Hamakua Hotel

My wife and I live on Hawaii’s Big Island, and we visit its resorts—eight of them sprawled between North Kona and South Kohala on the island’s west coast, each with beaches, golf courses, spas, tennis courts, and what resorts generally call “fine dining.” I am told they also have rooms where you can sleep. They’re part of why a lot of people come to this island for vacation, have a good time, and then also return. I suppose they’re even part of why we live here. But I won’t say those resorts are Hawaii, or that staying at them will offer you an especially Hawaiian experience. Much of the food will be local, many employees will be Hawaiian, there will be a luau, an outrigger canoe, tiki torches, reef-safe suntan lotions, and if you choose to snorkel or dive, the fish will be Hawaiian, too.

It will be a blissful resort experience, but not so different, perhaps, from staying at one in Mexico (where there’ll be more tequila), the Caribbean (rum), or Europe (men in tiny slings on the beach). Your massage at the local spa will be excellent. There will be lots of pareu shopping.

This is why I enjoyed staying at the Hamakua Hotel so much, an eight-room boutique property 15 minutes from Hilo, the island’s capital, named after this less-touristed stretch of its windward east coast. Set on 25 acres, the hotel is intimate and near so many genuine local attractions—Akaka Falls State Park (4 miles), the Hawaiʻi Botanical Tropical Garden (5 miles), Downtown Hilo and the Hilo Farmer’s Market (11 miles), Liliʻuokalani Gardens (12 miles), Carlsmith Beach Park (15 miles), Kaūmanu Caves (15 miles), and even Hawaiʻi Volcanoes National Park (40 miles), where Kīlauea has recently been fountaining lava hundreds of feet into the sky—that you’ll never lose sight (literally) of the fact that you’re in Hawaii. Naturally, the hotel’s lush foliage (coconut palms, tree ferns, pandanus, breadfruit, mango and banana trees, hibiscus) and ocean views will also help. It’s an adults-only hotel, so there won’t be any screaming kids.

Nearby attractions aside, you can simply relax in your room, on its lanai, where you’ll likely be no farther than 50 feet from the coast, soak in the hotel’s salt-water infinity pool or the 50-gallon tub in your own ocean-facing room (where the plush king-size beds are absolutely dreamy), hike the hotel’s half-mile path through towering ironwoods and gunpowder and parasol leaf trees to its surf-beaten shore, or book yourself into the hotel’s wellness center, where my wife and I each enjoyed a combination of lomilomi and deep-tissue massages, surprisingly among the best either of us has experienced anywhere (pro tip: book with Kristen).
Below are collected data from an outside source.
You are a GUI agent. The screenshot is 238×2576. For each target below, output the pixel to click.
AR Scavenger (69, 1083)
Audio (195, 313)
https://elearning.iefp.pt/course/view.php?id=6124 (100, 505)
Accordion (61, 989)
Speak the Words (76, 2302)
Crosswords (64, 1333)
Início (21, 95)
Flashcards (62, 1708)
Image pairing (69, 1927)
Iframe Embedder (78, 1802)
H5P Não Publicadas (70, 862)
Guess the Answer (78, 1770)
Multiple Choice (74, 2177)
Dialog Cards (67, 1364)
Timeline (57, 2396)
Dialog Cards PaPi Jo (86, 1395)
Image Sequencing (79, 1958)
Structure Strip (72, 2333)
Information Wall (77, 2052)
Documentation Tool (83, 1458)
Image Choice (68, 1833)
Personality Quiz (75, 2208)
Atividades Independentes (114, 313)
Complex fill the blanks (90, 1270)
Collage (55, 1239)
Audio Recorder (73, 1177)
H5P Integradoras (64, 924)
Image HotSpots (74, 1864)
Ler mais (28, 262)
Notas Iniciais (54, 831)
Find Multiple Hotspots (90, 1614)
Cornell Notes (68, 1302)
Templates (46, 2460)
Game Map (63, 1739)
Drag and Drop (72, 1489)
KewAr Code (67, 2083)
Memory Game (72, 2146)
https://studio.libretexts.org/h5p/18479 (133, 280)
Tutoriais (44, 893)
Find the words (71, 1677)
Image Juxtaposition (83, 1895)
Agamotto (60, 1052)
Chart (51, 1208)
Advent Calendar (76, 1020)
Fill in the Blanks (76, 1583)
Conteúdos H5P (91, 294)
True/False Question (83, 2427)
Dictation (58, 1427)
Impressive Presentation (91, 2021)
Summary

As a novel amenity, all the guestrooms have WiFi-enabled 12” x 26” pre-programmed Proto Hologram viewers, which you can use for a yoga session on your room’s supplied exercise mat (or you can beam in your own expert and coach, if you prefer). The wellness center has a life-sized viewer more than seven feet tall, along with a cold plunge and infrared sauna. But have I mentioned Kristen?

If I were visiting Hawaii from the mainland, I’m not sure I would book a full week here if my goal were a beach-focused vacation (the water off the property’s coast is too rough for swimming, and the island’s Kohala and North Kona coasts, on the western side are drier, with better beaches, including some of the best in the U.S.). But if your goal is to bein Hawaii, and to immerse yourself in the island’s actual life, I’d stay here in a heartbeat—and if you combine your visit with a resort stay, you might consider that really the best of both worlds.

Hamakua Hotel opened in summer 2024, with a decidedly culinary focus. There are charming buffet breakfasts every morning, and then on Tuesdays and Fridays Executive Chef Joseph Martinez prepares a menu designed by Edward Delling-Williams, a Normandy-based chef who is one of the hotel’s owners. Each evening begins with a trio of bespoke cocktails. My favorite was a “Hamakua mule,” made with butterfly pea flower simple syrup that turned the drink lavender, and I could happily write a separate article about them all, especially if that meant additional research. Then Friday was a seven-course dinner (hamachi tartlet, ahi sashimi, seared wahoo, beef Wellington, bien sûr), followed by a Saturday barbecue.

On Sunday morning, we left. We weren’t going to miss out on everything around the hotel that we could do. But first we listened to the crashing waves and flitting birds.